# Exercise directions
Retype, without changes, every line from the line that contains "At what coordinates" through the final line of the records. Exclude pictures.
-------- Data extract
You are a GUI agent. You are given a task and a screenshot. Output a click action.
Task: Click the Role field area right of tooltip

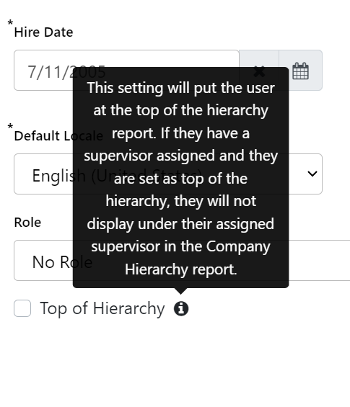[319, 260]
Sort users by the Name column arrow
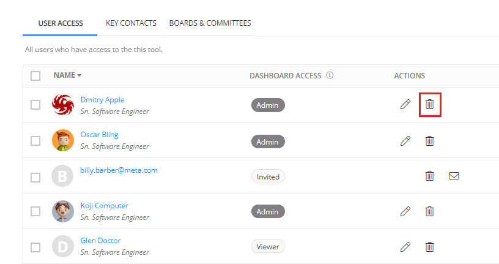This screenshot has height=264, width=499. coord(79,76)
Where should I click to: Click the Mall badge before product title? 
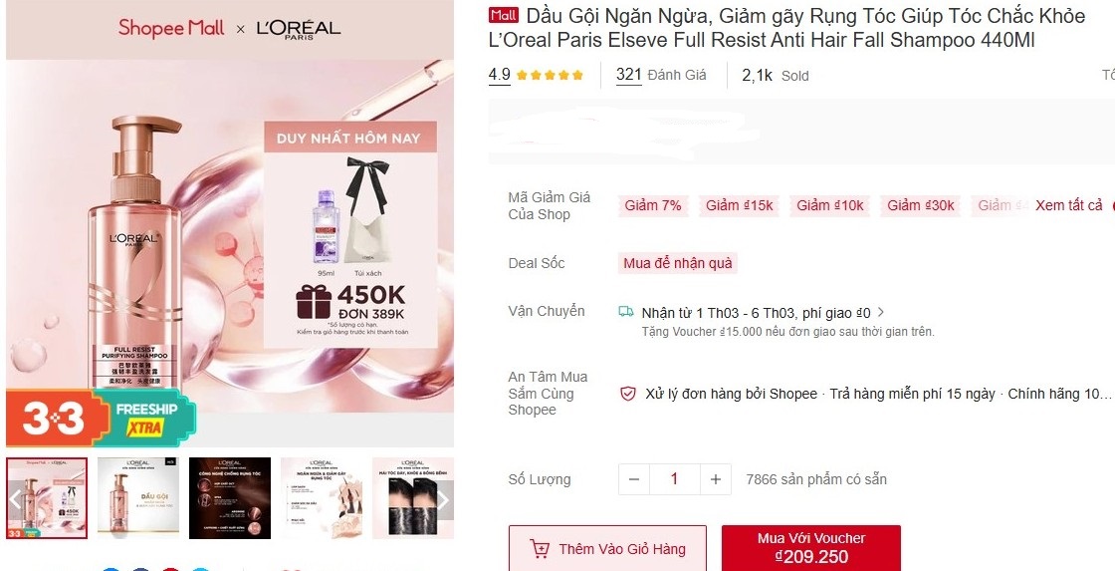coord(504,15)
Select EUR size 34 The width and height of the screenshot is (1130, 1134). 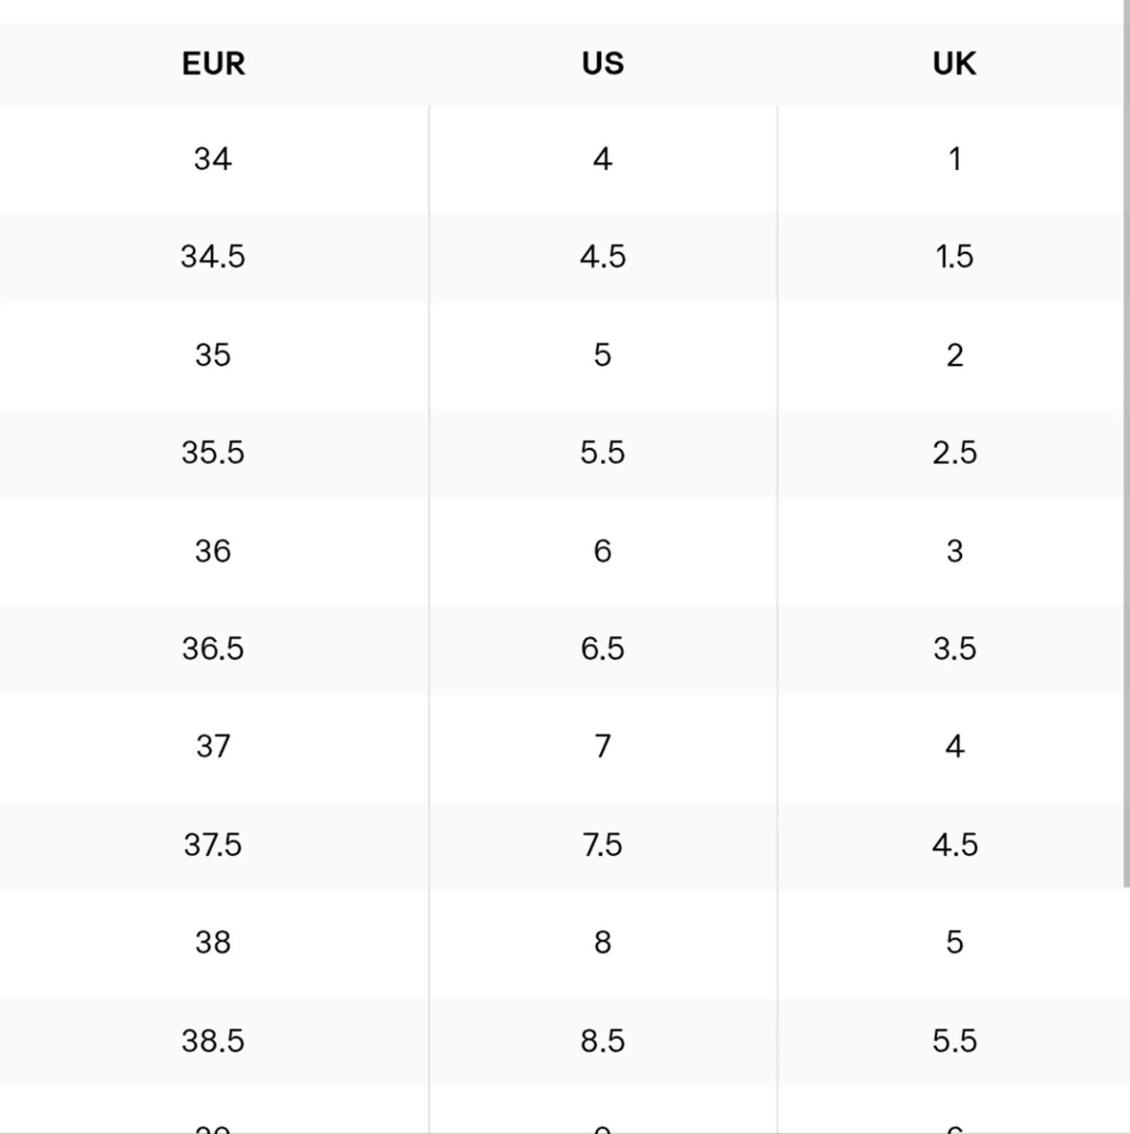point(213,159)
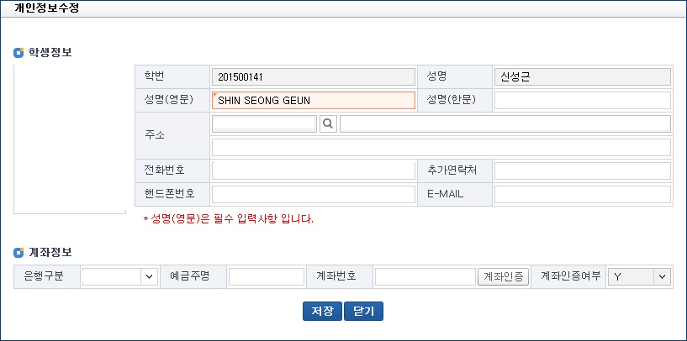This screenshot has width=687, height=341.
Task: Click the detailed address second-line field
Action: [441, 148]
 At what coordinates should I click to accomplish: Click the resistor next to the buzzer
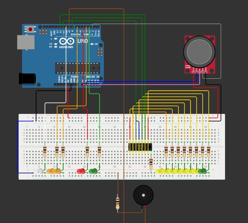click(118, 203)
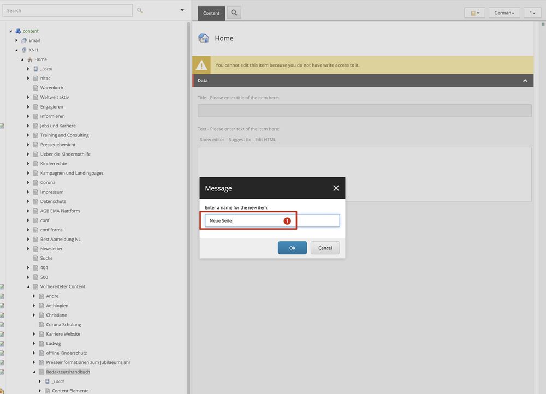The image size is (546, 394).
Task: Switch to the Content tab
Action: [x=211, y=13]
----------------
# The answer
 At what coordinates should I click to accomplish: Click the resistor next to the buzzer
click(118, 203)
The image size is (546, 394).
Task: Switch to the Content tab
Action: [x=211, y=13]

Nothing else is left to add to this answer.